Nursing facilities with higher turnover rates also saw lower overall scores in CMS' Nursing Home Compare Five-Star Quality Rating System, as well as lower scores on health inspections and quality measures, the report found.
Higher turnover rates also were recorded in poorer regions where pay is likely lower; in for-profit facilities and ones with chain ownership. Sites with higher levels of Medicaid residents also saw higher turnover, and they may pay less because Medicaid reimbursement is lower than Medicare or private payment, according to the report.
"If we believe nursing staff turnover is an indicator of low quality or itself is directly bad for patients, this is yet another way in which the typical inequalities we observe in access to quality care and receipt of care are experienced," Gandhi said. "This is yet another way in which there is a quality divide."
The paper's authors recommend including nursing staff turnover rates on Nursing Home Compare to give potential patients, as well as potential employees, more information when choosing a facility.
"I think it would help patients identify higher-quality facilities. It would place pressure potentially on facilities to try to retain staff," Gandhi said. "For us, more information is going to be better for patients. It will potentially relate to better long-term outcomes. If this is important to patients, it will become important to facilities."
The American Health Care Association and the National Center for Assisted Living, which represents more than 14,000 long-term care facilities, could not be reached for comment.
The researchers were able to calculate turnover rates using newly available payroll data that CMS was mandated to be collected by the Affordable Care Act starting in July 2016; they weighted turnover by the number of hours of care each worker provided.
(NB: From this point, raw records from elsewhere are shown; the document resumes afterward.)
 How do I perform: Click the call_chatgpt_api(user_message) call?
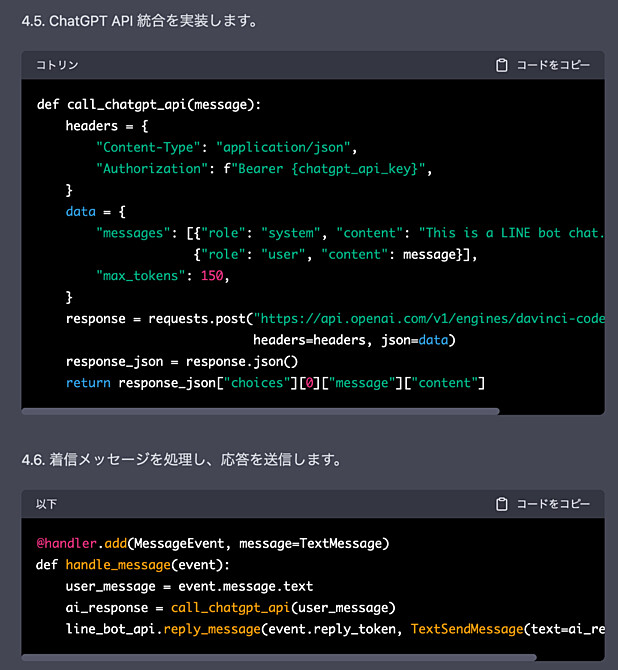click(x=283, y=608)
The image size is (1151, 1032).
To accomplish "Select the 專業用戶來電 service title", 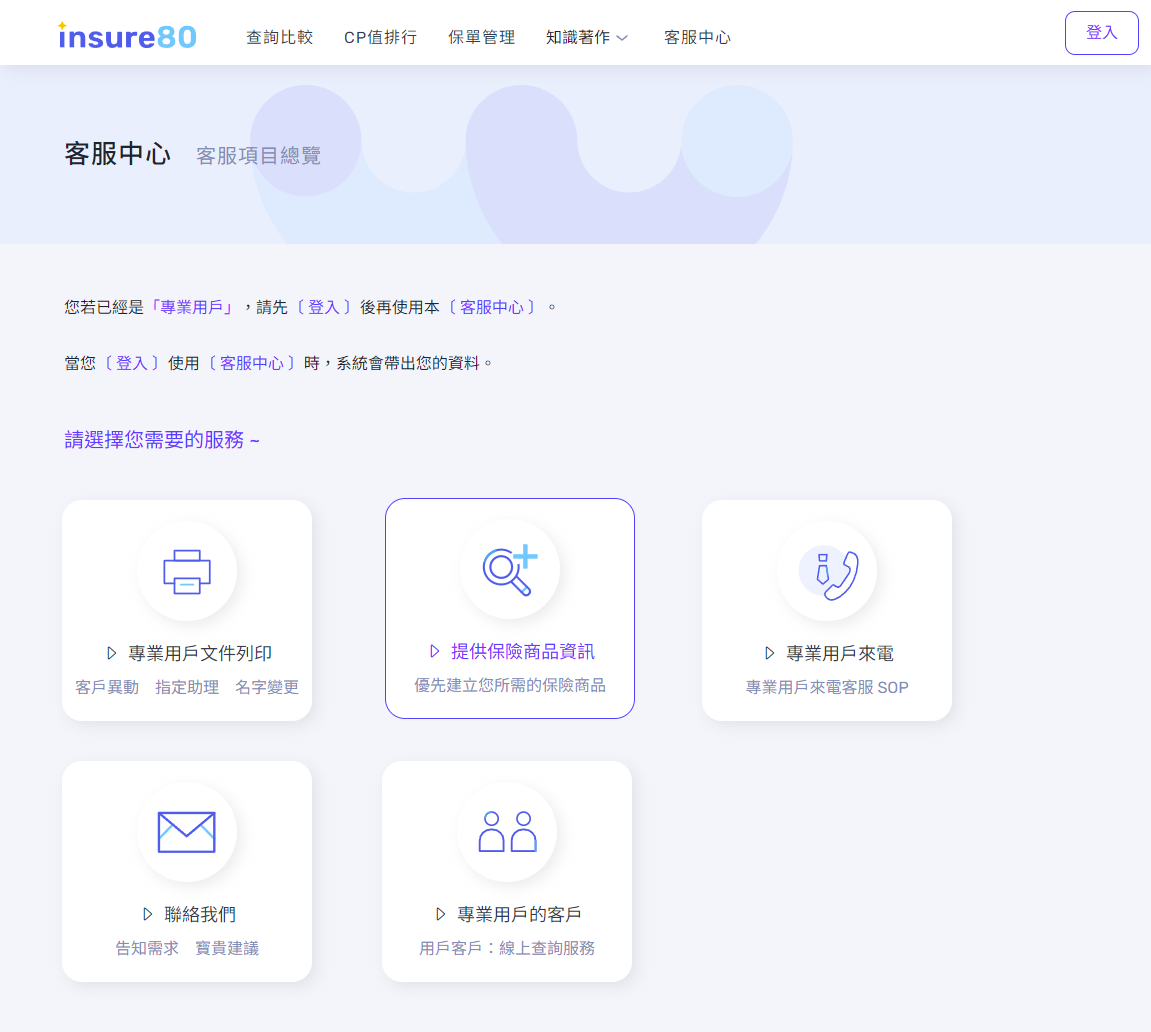I will [839, 653].
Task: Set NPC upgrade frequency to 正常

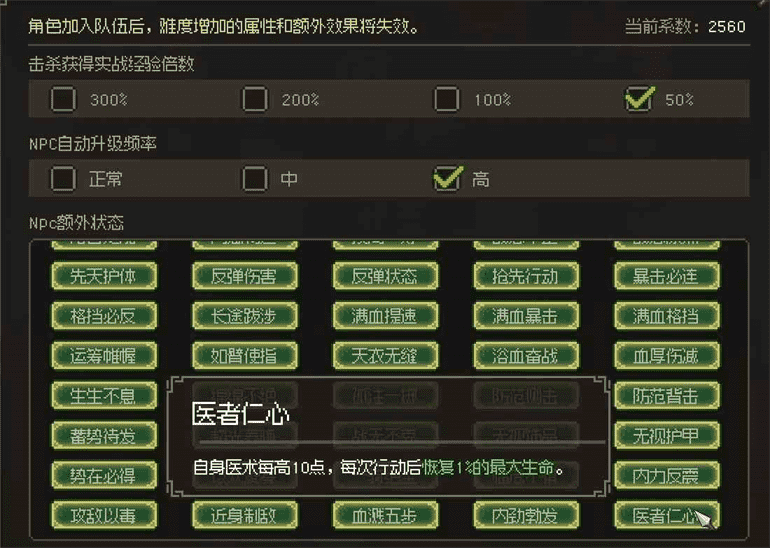Action: click(x=63, y=178)
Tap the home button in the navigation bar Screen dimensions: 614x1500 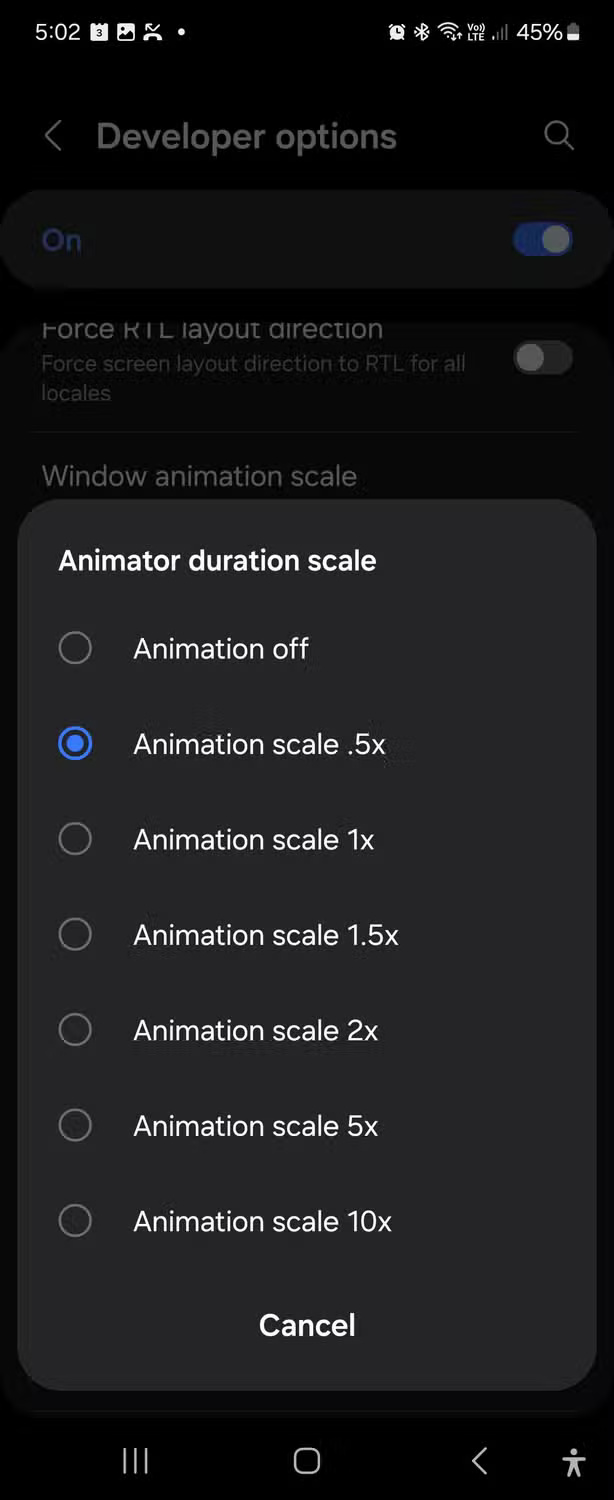tap(306, 1461)
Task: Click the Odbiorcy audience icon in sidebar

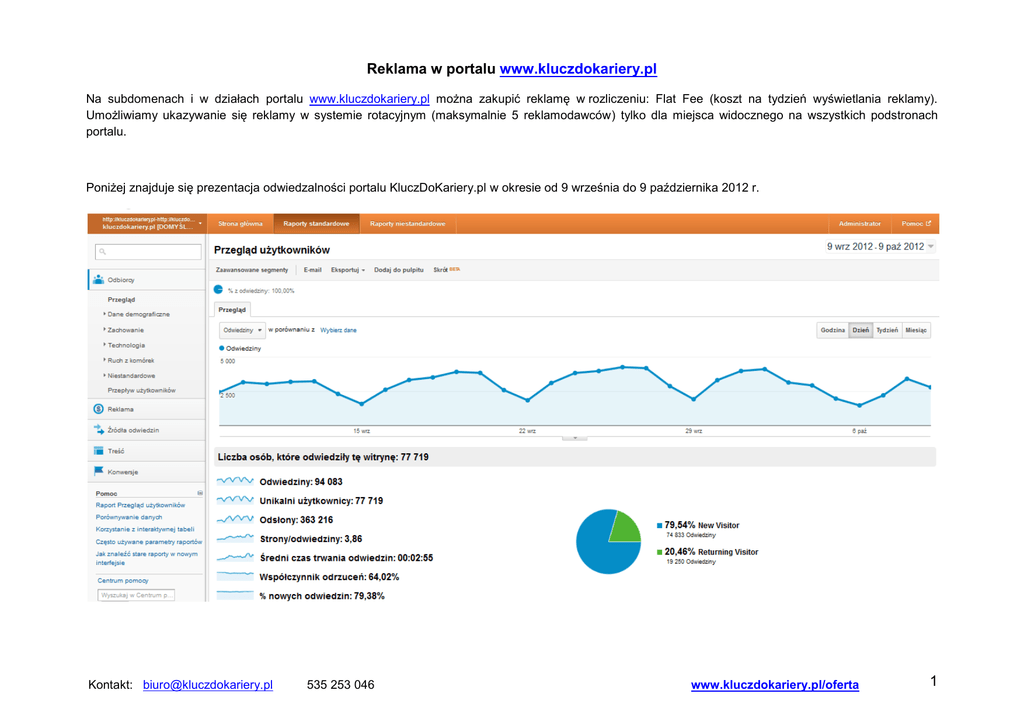Action: (x=98, y=280)
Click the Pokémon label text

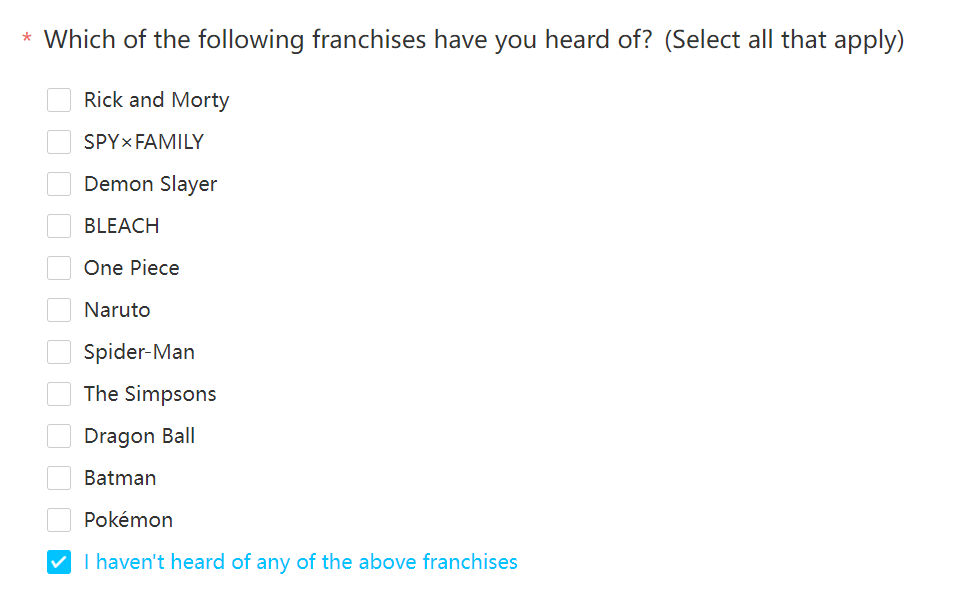click(x=129, y=520)
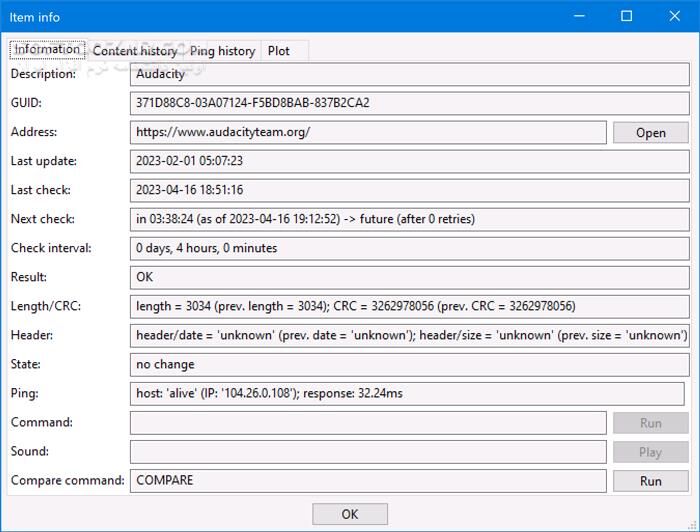The image size is (700, 532).
Task: Click the Ping host response field
Action: click(x=409, y=393)
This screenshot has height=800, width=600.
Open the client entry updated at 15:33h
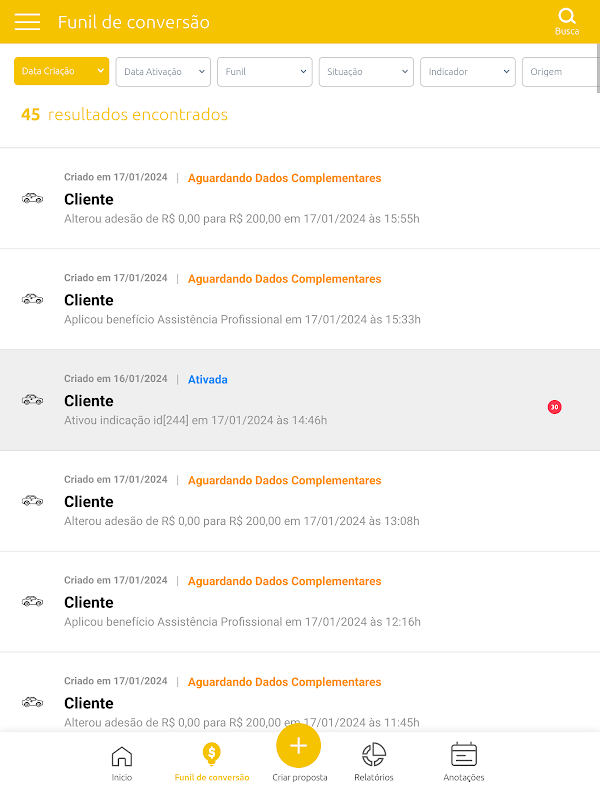point(300,299)
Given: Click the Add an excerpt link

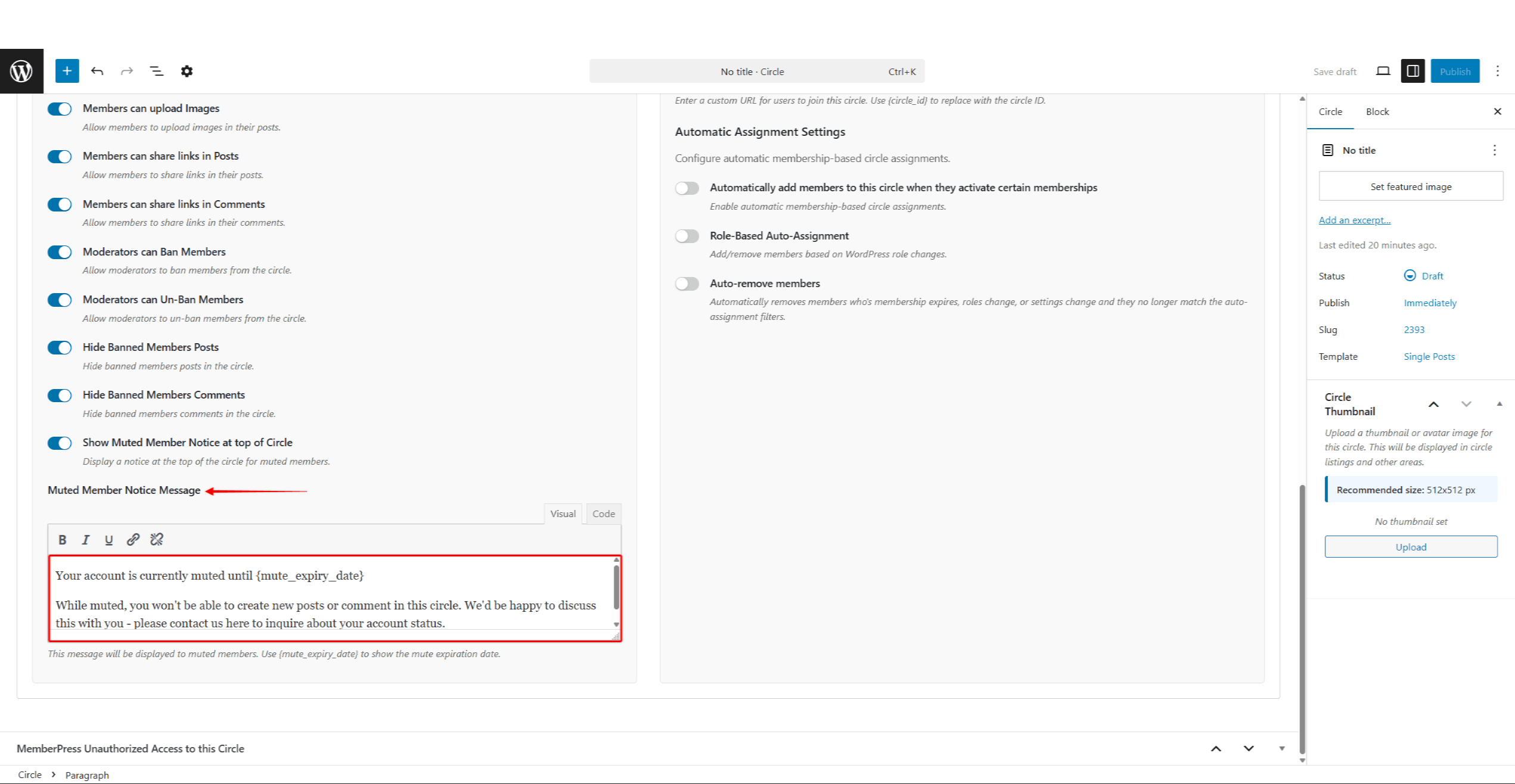Looking at the screenshot, I should coord(1354,220).
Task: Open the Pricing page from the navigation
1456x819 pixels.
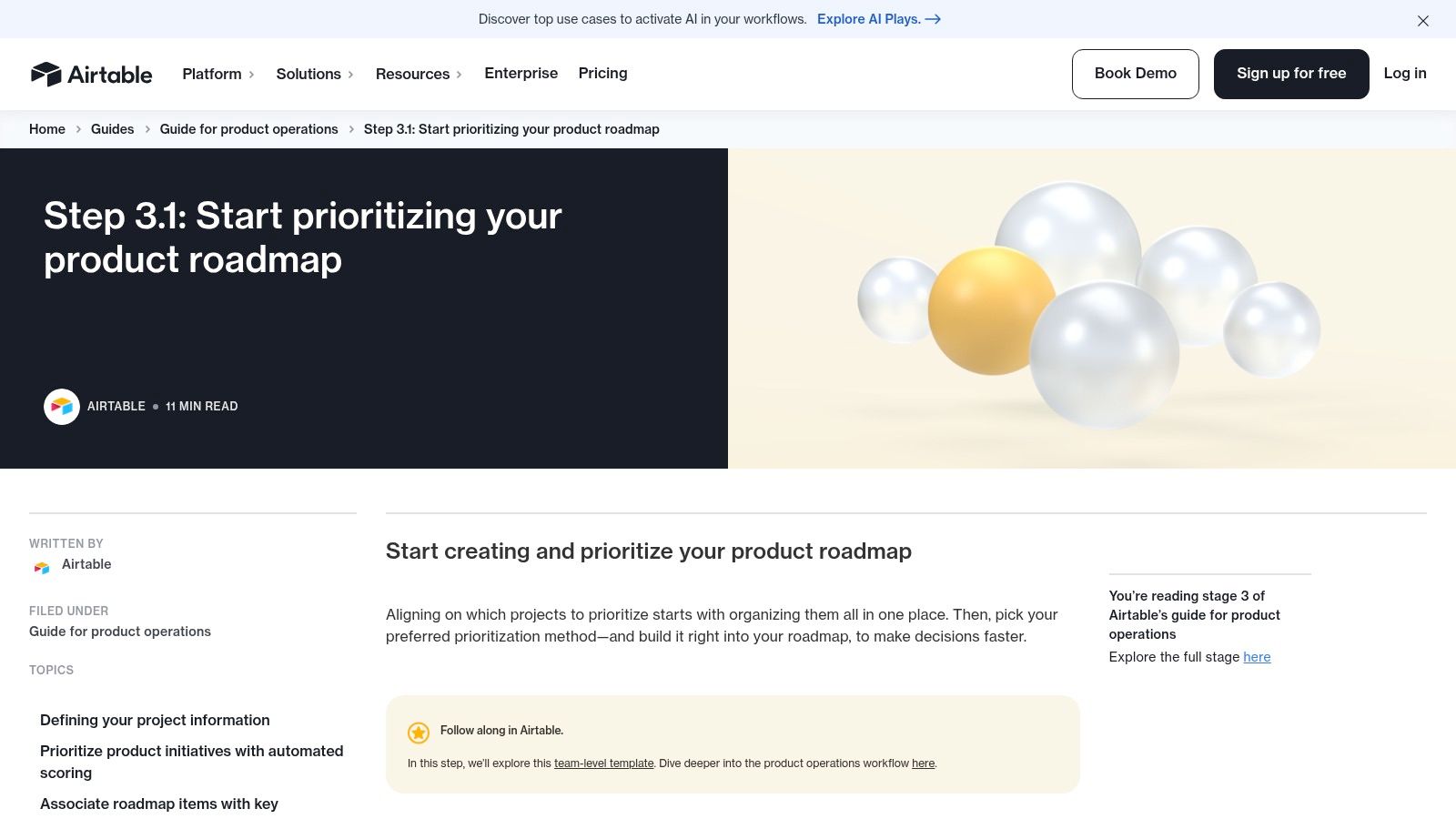Action: [602, 74]
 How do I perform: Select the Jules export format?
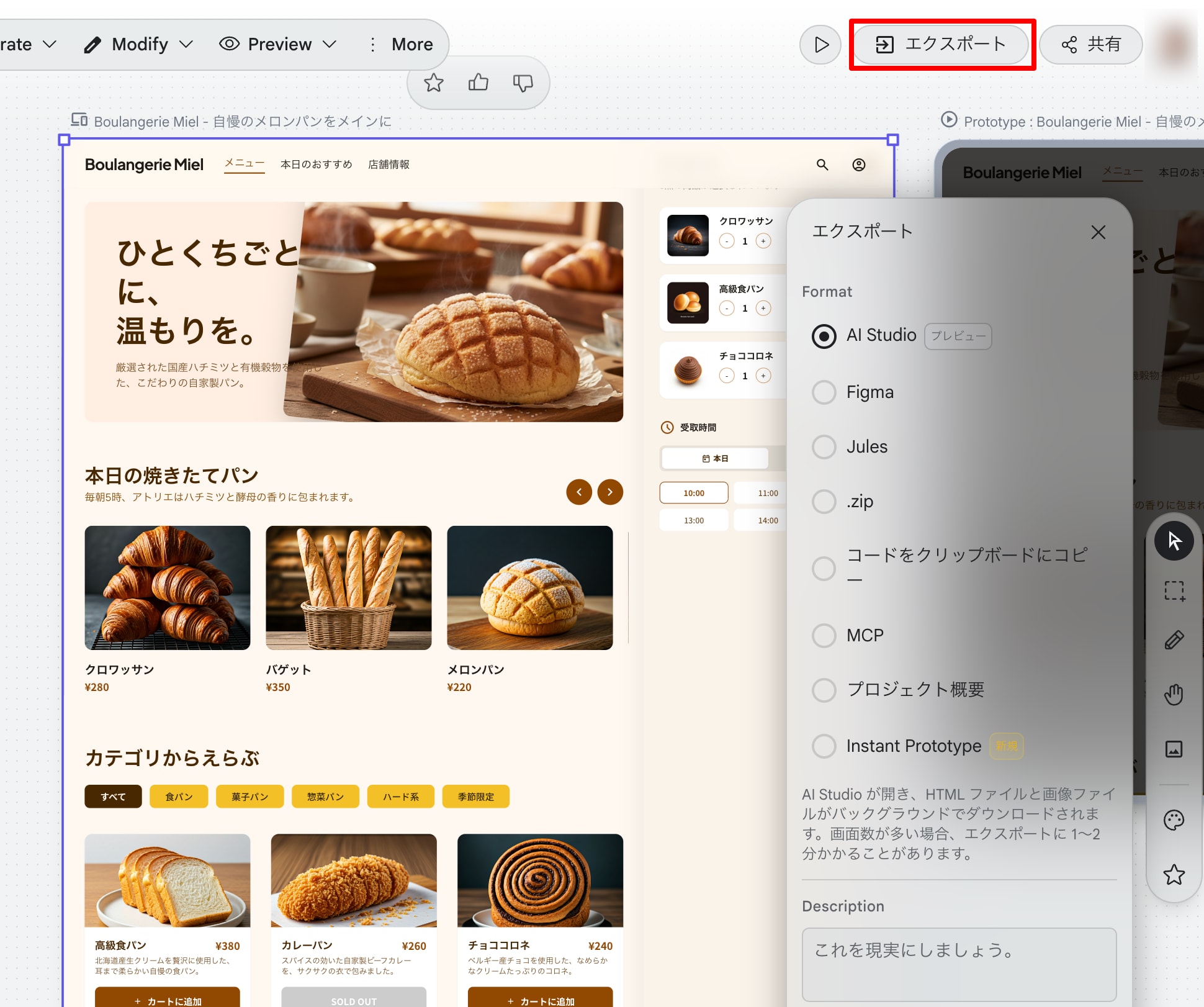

With turnover data now available, researchers will be able to look at how those rates relate to health outcomes. But Gandhi said it also is important to consider overall wellness of residents, as well, those measures that can't be as easily calculated, such as familiarity with staff and isolation and loneliness.
Turnover rates also can be used to inform vaccination policies in nursing homes, Gandhi said.
"A one-time vaccination push may miss a lot of future incoming staff. We may need to go back again and again to ensure that all the staff who want vaccinations are able to get them," Gandhi said.